TASK REQUIREMENTS =>
Extract the final stretch of the data: the line that contains "Contact Us (1512, 23)" and every line after it, unaltered, and no other lines.

##### SOURCE DATA #####

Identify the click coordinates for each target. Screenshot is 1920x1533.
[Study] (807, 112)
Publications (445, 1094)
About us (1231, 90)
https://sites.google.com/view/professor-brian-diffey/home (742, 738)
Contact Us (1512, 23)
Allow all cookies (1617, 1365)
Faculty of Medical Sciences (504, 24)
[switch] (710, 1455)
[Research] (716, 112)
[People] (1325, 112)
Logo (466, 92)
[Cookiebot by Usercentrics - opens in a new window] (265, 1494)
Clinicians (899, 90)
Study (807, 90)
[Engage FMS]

#####

TASK RESULT =>
Contact Us (1512, 23)
Allow all cookies (1617, 1365)
Faculty of Medical Sciences (504, 24)
[switch] (710, 1455)
[Research] (716, 112)
[People] (1325, 112)
Logo (466, 92)
[Cookiebot by Usercentrics - opens in a new window] (265, 1494)
Clinicians (899, 90)
Study (807, 90)
[Engage FMS]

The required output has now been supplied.